THE UNION-backed Nevin Economic Research Institute (NERI) has estimated that 40,000 more people will be out of work, as a result of Budget 2013, than if there had been no fiscal adjustment. NERI director Tom Healy said the Budget had failed to deliver a coherent investment strategy for growth and jobs.
“The Budget is likely to cost jobs while imposing an unsustainable burden on those who have already taken enough in cuts to public services and wages, along with increased charges,” he said.
Meanwhile, the TASC think tank welcomed the introduction of the local property tax, but expressed concern at the likely damaging effect of others measures on equality and job growth. Its director Nat O’Connor said: “Property tax is shown by international evidence to be the least damaging form of tax on jobs and growth.” A full copy of TASC’s response is available here.

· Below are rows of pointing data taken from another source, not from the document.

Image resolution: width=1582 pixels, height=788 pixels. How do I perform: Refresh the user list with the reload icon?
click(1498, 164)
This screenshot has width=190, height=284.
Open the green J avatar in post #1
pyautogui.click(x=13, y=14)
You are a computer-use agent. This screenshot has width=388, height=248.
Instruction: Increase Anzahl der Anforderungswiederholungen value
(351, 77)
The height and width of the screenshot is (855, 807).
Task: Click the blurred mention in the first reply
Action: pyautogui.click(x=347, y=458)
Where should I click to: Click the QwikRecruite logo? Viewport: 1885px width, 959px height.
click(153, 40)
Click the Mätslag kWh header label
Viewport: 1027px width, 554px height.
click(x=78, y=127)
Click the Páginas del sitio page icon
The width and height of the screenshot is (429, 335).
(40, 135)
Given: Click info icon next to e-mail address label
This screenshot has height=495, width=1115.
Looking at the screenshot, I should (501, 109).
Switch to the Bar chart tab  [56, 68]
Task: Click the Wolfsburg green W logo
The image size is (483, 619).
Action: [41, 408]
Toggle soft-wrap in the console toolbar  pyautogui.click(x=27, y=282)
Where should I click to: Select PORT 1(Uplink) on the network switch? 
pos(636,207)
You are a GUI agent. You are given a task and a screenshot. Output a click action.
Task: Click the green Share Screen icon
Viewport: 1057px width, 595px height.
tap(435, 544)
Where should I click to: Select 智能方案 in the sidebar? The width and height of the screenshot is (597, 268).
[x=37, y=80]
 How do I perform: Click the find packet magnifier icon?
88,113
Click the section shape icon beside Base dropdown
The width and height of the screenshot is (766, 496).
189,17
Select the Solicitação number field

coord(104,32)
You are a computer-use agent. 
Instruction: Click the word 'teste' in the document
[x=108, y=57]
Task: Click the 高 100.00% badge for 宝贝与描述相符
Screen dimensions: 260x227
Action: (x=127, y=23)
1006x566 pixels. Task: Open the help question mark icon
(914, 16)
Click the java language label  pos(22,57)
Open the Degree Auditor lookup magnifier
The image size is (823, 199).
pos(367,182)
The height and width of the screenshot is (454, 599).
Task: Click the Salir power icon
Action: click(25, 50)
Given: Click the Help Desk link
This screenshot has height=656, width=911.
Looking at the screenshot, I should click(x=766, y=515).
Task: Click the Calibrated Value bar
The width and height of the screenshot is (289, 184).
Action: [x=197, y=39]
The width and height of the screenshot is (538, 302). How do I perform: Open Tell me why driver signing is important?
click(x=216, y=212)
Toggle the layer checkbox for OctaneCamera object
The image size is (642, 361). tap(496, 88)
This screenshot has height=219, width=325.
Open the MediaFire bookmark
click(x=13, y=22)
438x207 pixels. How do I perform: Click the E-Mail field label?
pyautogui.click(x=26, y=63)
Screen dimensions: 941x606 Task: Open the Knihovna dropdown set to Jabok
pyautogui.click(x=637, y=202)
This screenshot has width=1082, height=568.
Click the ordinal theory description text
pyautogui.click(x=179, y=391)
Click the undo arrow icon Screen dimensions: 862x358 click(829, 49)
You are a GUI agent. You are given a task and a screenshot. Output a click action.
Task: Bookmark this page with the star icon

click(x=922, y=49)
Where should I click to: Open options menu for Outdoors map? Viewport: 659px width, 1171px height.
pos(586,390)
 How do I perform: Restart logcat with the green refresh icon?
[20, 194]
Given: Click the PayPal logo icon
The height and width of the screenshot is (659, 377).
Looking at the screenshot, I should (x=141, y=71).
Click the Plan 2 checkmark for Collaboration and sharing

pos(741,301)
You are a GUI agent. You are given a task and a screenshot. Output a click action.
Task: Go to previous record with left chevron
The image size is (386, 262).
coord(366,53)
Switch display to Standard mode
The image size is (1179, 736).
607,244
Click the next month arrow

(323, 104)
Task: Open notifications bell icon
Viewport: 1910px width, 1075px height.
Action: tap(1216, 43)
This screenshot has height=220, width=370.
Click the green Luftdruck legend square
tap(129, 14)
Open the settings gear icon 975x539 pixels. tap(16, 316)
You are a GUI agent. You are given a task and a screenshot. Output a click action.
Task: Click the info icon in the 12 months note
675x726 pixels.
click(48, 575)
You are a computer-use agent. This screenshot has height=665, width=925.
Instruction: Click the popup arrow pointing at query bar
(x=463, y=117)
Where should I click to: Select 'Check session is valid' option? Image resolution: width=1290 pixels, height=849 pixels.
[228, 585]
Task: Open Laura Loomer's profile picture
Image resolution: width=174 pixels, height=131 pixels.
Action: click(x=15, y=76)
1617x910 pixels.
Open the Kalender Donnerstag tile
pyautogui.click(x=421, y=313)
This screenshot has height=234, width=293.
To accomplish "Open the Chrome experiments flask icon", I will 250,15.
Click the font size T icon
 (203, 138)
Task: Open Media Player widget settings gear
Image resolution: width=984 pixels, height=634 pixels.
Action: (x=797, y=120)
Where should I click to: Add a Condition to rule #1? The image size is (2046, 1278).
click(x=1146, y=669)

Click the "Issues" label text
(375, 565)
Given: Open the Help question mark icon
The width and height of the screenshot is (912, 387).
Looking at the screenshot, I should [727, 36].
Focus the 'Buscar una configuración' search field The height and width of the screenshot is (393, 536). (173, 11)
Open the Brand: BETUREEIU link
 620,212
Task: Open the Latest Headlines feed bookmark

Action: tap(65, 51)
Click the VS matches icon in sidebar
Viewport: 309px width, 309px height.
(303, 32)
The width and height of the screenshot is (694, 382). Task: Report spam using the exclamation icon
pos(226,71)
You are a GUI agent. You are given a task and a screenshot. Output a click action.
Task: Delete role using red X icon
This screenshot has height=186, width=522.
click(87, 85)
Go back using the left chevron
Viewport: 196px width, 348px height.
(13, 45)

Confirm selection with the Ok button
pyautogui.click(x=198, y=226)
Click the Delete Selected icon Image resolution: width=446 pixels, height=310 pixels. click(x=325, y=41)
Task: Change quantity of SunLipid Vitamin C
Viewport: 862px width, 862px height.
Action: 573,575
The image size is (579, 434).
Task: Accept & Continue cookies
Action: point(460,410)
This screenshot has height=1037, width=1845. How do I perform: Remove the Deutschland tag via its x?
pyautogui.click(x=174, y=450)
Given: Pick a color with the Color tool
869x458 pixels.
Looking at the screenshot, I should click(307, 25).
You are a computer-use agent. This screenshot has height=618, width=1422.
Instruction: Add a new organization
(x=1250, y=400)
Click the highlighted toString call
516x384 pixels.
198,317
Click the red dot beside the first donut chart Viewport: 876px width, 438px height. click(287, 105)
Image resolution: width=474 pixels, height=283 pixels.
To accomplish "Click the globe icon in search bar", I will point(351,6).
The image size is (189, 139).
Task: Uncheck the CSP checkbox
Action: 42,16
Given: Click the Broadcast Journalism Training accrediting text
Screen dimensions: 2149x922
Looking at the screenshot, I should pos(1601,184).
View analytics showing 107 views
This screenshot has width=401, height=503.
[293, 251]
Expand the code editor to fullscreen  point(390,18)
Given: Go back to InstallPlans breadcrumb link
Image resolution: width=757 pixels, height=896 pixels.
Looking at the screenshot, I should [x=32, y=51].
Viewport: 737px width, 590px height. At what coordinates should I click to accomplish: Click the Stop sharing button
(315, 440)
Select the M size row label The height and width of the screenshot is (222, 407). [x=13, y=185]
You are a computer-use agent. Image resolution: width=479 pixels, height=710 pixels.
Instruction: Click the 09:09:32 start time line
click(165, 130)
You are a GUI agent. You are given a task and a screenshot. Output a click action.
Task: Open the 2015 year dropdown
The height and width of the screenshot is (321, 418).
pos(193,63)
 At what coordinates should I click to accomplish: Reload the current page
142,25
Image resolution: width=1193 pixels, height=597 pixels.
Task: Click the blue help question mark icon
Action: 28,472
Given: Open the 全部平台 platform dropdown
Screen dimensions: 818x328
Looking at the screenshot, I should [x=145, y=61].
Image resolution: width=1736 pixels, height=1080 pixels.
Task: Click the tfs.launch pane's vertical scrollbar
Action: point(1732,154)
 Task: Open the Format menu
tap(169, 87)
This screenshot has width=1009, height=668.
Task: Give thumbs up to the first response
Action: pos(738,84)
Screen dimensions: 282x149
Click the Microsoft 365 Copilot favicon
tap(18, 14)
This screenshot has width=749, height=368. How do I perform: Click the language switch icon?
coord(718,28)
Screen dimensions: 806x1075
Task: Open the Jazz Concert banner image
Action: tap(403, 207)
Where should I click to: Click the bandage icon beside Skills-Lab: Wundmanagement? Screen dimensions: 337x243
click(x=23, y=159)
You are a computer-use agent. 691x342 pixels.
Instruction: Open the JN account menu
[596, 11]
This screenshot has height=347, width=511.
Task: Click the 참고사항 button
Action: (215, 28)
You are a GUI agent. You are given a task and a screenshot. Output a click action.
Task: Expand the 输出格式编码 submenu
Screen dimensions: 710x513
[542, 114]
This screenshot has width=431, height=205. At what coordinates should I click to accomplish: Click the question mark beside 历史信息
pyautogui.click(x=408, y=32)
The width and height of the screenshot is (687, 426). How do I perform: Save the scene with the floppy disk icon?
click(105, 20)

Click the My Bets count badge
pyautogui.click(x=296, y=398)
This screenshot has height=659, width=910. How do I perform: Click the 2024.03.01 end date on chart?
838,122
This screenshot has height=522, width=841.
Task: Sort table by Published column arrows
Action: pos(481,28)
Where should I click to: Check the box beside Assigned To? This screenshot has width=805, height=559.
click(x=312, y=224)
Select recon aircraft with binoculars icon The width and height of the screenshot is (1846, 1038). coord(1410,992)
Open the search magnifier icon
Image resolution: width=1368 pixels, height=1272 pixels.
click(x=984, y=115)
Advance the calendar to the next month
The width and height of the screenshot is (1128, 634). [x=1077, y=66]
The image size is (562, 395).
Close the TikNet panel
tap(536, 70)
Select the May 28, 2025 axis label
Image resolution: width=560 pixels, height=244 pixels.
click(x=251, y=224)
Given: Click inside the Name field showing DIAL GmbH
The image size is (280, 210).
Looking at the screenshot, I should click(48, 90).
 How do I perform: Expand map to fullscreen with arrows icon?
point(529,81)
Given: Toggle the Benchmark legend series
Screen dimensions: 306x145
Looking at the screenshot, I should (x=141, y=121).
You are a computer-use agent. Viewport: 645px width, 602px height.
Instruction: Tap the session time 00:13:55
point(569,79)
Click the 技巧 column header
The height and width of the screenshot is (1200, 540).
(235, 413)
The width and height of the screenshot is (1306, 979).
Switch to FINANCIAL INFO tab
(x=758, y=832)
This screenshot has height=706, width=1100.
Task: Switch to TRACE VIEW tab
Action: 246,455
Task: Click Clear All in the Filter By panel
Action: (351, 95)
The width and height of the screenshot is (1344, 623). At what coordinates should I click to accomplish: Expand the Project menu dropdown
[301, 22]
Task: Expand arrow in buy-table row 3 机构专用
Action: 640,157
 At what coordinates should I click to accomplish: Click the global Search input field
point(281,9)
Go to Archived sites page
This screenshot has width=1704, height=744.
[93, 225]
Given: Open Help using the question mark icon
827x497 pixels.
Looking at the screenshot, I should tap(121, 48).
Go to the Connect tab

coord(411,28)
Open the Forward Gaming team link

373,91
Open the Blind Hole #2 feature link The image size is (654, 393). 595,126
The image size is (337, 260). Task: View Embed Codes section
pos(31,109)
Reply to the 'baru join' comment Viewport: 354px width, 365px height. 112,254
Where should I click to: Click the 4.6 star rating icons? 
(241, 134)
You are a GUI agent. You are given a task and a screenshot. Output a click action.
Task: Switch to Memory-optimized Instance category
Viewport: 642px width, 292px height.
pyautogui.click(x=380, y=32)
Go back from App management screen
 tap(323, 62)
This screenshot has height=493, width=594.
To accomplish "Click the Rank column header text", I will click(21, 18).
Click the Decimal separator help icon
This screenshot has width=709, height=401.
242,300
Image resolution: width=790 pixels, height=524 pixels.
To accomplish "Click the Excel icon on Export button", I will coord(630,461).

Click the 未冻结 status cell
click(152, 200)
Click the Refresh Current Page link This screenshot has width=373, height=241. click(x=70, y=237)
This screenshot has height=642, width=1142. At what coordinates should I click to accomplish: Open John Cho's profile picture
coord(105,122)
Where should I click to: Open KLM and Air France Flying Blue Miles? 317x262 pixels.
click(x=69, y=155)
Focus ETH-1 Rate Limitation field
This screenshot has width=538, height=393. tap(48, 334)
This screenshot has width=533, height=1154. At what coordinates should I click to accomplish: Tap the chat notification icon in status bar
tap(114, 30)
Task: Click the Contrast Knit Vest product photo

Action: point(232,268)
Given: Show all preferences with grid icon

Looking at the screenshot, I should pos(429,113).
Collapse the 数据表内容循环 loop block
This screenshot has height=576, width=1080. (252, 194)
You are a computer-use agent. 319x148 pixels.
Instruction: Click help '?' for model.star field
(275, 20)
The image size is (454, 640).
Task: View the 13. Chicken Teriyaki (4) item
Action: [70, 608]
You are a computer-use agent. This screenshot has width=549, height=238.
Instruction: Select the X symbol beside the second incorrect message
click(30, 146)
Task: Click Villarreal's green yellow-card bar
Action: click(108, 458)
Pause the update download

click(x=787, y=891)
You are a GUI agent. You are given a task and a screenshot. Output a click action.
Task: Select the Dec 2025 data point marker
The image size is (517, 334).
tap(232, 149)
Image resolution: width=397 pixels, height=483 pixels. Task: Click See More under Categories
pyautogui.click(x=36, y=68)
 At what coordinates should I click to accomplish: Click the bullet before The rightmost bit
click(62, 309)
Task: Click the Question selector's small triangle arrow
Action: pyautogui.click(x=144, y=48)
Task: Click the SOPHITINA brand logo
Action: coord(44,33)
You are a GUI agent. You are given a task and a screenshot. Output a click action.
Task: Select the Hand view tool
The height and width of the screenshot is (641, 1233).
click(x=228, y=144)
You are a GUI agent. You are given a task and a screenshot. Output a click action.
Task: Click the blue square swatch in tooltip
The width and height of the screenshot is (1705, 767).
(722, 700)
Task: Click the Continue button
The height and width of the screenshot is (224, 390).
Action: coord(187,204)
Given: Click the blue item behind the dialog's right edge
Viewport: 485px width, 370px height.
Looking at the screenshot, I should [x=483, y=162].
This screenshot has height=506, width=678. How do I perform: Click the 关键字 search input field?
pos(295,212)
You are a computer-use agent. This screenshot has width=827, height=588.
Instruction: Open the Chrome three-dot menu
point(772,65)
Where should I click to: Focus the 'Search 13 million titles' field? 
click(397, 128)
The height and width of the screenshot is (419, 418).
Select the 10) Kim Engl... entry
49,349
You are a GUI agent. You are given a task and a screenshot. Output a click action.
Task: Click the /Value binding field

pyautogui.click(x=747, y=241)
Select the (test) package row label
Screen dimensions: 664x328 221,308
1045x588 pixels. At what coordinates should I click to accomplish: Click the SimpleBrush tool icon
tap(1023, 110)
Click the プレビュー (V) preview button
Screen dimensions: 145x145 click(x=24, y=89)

The Irish Congress of Trade Unions said the Budget did little or nothing for jobs and penalised working families in order to subsidise business and employers. Its general secretary David Begg said money taken from the pockets of working people would not be spent in local shops.
“The abolition of the PRSI allowance is particularly harsh and sees working families lose €5 per week. What makes this particularly unfair is that families with an income of €30,000 will pay the same as those on €300,000. This budget could cost working families up to €1,000 a year,” he said.
Begg said six austerity budgets had seen 360,000 jobs lost and €28 billion taken out of the economy with little impact on the deficit.